When Artemis 2 launches on April 1, the Orion spacecraft will pass through a shadow no human has cast before: a solar eclipse viewed from the wrong side of the moon. The moon will slip between the sun and the spacecraft, and for a few minutes, the four astronauts aboard will be the only people — and the only camera — watching the sun vanish. Jeremy Hansen mentioned it to the SpaceNews team last week. He called it something new they had just started working out. That's the thing about Artemis 2: it is supposed to be a test flight, but the test keeps producing surprises.
The most consequential surprise is buried in the science payload. Among the five studies the crew will run is an experiment called AVATAR, which flies organ-on-a-chip devices containing bone marrow cells grown from each astronaut's own blood. Researchers at the Canadian Space Agency, which designed the study, will use those cells to observe how deep-space radiation and microgravity affect human immune function — in tissue that is, in a meaningful sense, the crew's own biology. Victor Glover called it having four extra crewmembers. He wasn't wrong: AVATAR is a living experiment, and it comes home with them.
This is not what NASA usually does with a shakedown cruise. Artemis 2 is the first crewed flight beyond low Earth orbit since Apollo 17 in December 1972, and by design it is meant to prove out the hardware before the program puts people on the moon. Science, as Nicky Fox acknowledged, was not in the driver's seat to define what the mission is. But science has arrived in the control room regardless — for the first time, she said, it has a seat there. A science officer will be in Mission Control at Johnson Space Center during the flight, with a dedicated Science Evaluation Room adjacent to it. This is not an afterthought bolted onto a test flight. It is a test flight that is also quietly running real experiments, and NASA is not pretending otherwise.

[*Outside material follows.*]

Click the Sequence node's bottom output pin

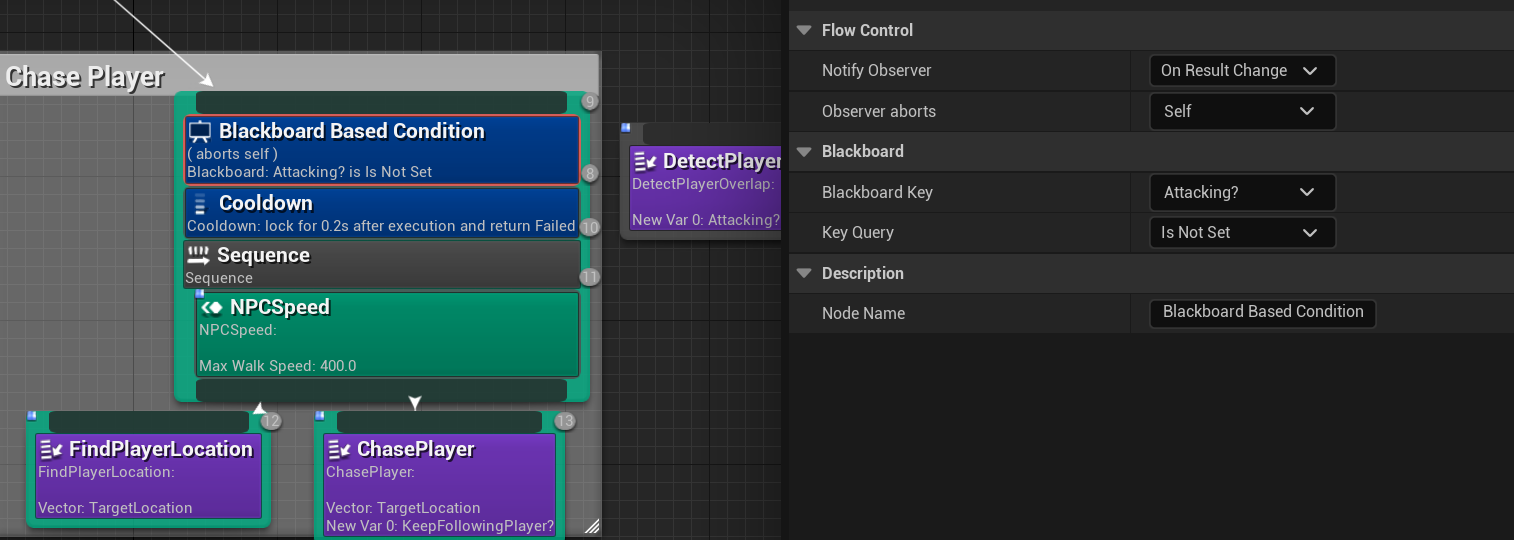(381, 390)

The flyby itself is the most visceral part of the mission. The crew will pass within 6,400 to 9,000 kilometers of the lunar surface — close enough that the moon will appear roughly the size of a basketball held at arm's length. They have trained for this. NASA sent the astronauts to Iceland in mid-2024 to see terrain that looks like what they'll see from Orion, and at Johnson Space Center they practiced with giant inflatable moon globes hung at the right geometry and distance from an Orion mockup, giving the crew the actual visual geometry before they see it for real. When they look at the moon with their own eyes and handheld cameras, they will be looking for color variation in the terrain — the subtle mineral signatures that read as gray to most cameras but that human vision, trained and calibrated, can catch. Jack Schmitt saw this at around 5,000 kilometers during Apollo 17 and described traces of color in an otherwise grayscale landscape. Glover cited that observation when asked what he was most looking forward to. The scientists are not sending cameras. They are sending the best cameras in the universe, and they know the difference.

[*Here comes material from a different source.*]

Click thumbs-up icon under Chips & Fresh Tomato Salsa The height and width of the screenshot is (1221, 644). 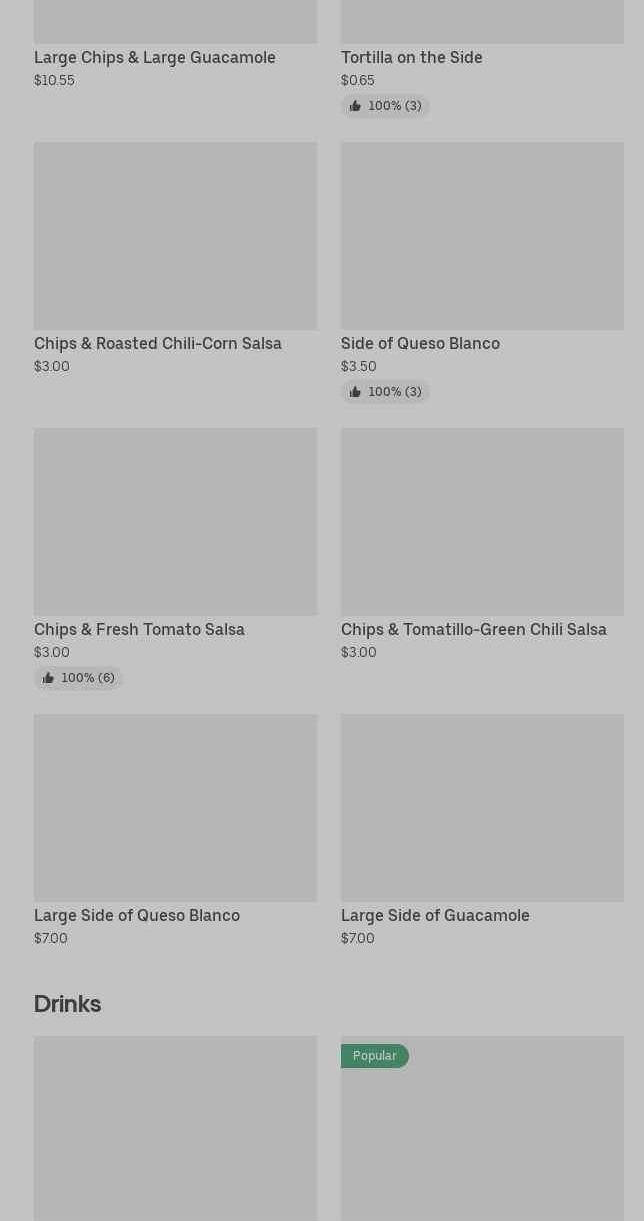[x=48, y=678]
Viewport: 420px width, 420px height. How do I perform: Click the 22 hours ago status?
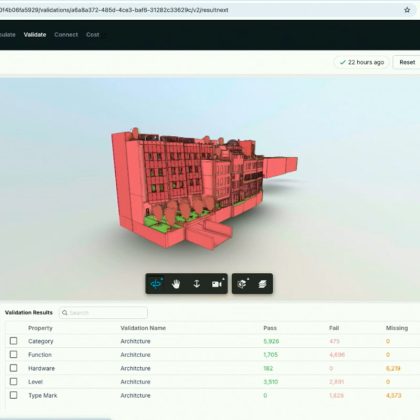tap(361, 62)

There are ten formal lunar science objectives for this flight. The top two are albedo variation — the color provinces — and impact flashes. Below those, radiation monitors from the German space agency DLR will fly inside Orion, six active sensors throughout the crew module plus personal dosimeters, building on what was flown on Artemis 1. The crew will also wear biometric sensors as part of a wearable study. This is the RIDGE profile in action: Radiation, Isolation, Distance from Earth, Gravity, Environments. Every variable is being measured.
What makes Artemis 2 interesting as a piece of hardware and human operations is that NASA is doing what it always does — flying a test, proving the stack — while quietly insisting that the test is also worth watching on its own terms. The eclipse is a bonus. The bone marrow chips are a first. The science officer in the control room is a structural change, not a courtesy. Forty-three years after the last crewed flight beyond low Earth orbit, the frame has shifted: this is still the shakedown, but the instrumentation is different, and so is what they are willing to say it is for.
Artemis 2 launches April 1 at 6:24 PM Eastern, with an 80% favorable weather forecast. The window stays open for roughly two hours.